In order to identify the services listening on the open ports of the target system nmap provides the option "-sV". In our case, to identify the service listening on port 80 we could execute the following command:

root@exta:~# nmap -sV -p 80 www.example.net

In a few seconds we should obtain a screen output similar to this:

root@exta:~# nmap -sV -p 80 www.example.net
Starting Nmap 7.80 ( https://nmap.org ) at 2022-12-26 09:50 CET
Nmap scan report for www.example.net (10.5.1.10)
Host is up (0.0011s latency).
rDNS record for 10.5.1.10: dmza.example.net

PORT   STATE SERVICE VERSION
80/tcp open  http    Apache httpd 2.4.54 ((Debian))

Service detection performed. Please report any incorrect results at https://nmap.org/submit/ .
Nmap done: 1 IP address (1 host up) scanned in 6.90 seconds
root@exta:~#

In the above output we can see that nmap has identified the service correctly as an Apache web server, version 2.4.54, compiled for a Debian Linux distribution ("Apache httpd 2.4.54 ((Debian))").

Additional Tests

Apart from the examples shown in the previous sections, nmap offers lots of additional options.

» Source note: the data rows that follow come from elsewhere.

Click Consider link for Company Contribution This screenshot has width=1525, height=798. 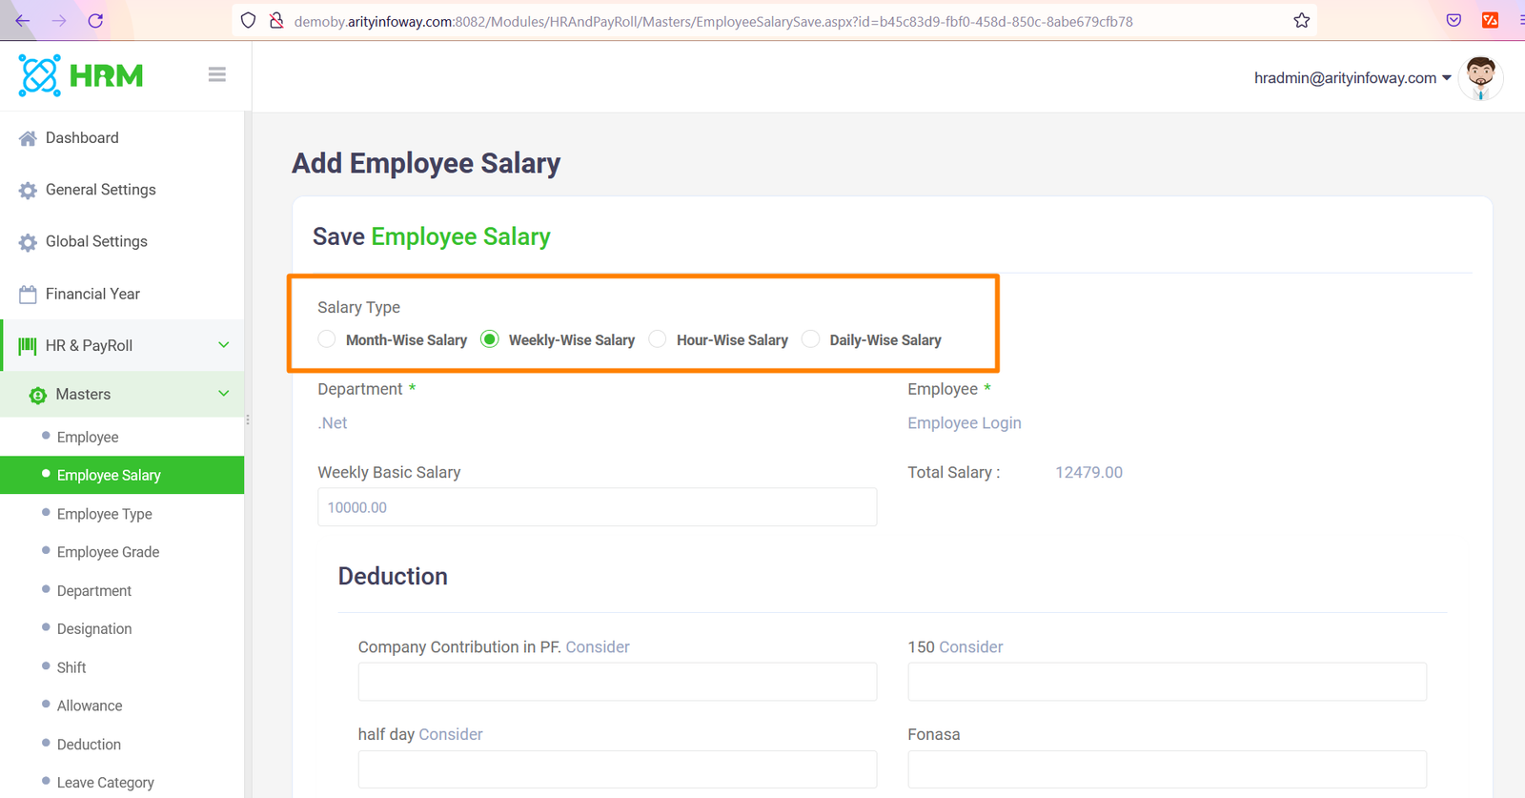click(598, 647)
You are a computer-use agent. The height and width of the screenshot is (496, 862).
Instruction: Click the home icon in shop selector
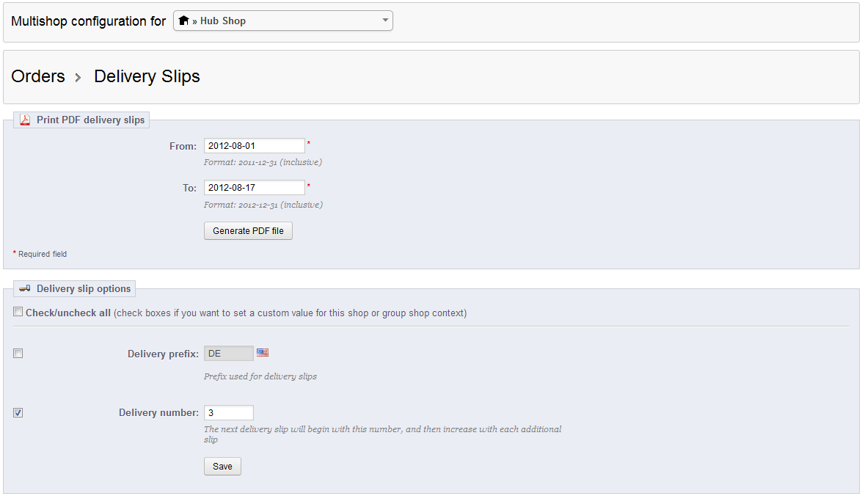point(184,21)
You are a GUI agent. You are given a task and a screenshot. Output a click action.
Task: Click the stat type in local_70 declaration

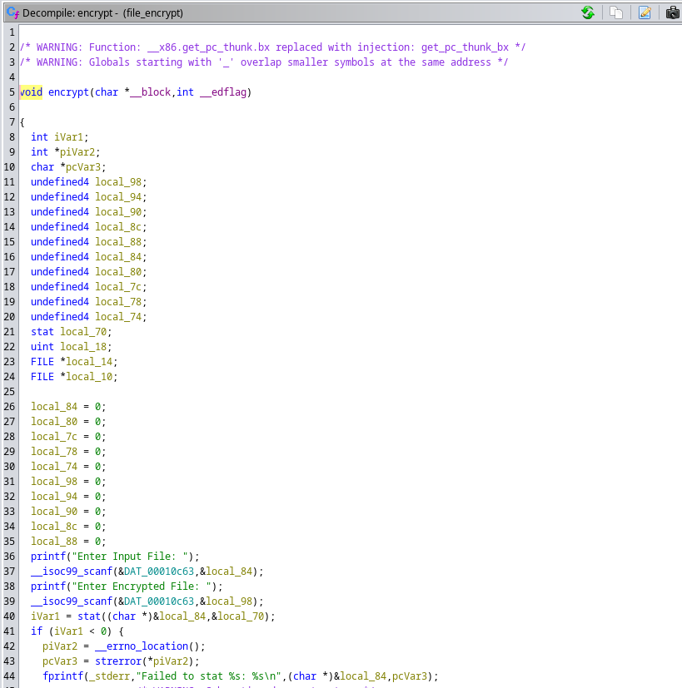click(42, 332)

In order to explore some of them, it is suggested to try and determine the purpose and output of the following commands (executed in "exta"):

# nmap -sP 10.5.1.0/24
# nmap -sA -p 80,81 10.5.1.10
# nmap -n -P0 -sW -p 80,81 10.5.1.10
# nmap -n -P0 -sX -p 80,81 10.5.1.10
# nmap -n -T5 -p 0-65535 10.5.1.10

End of the exercise "Port Scanning With Nmap".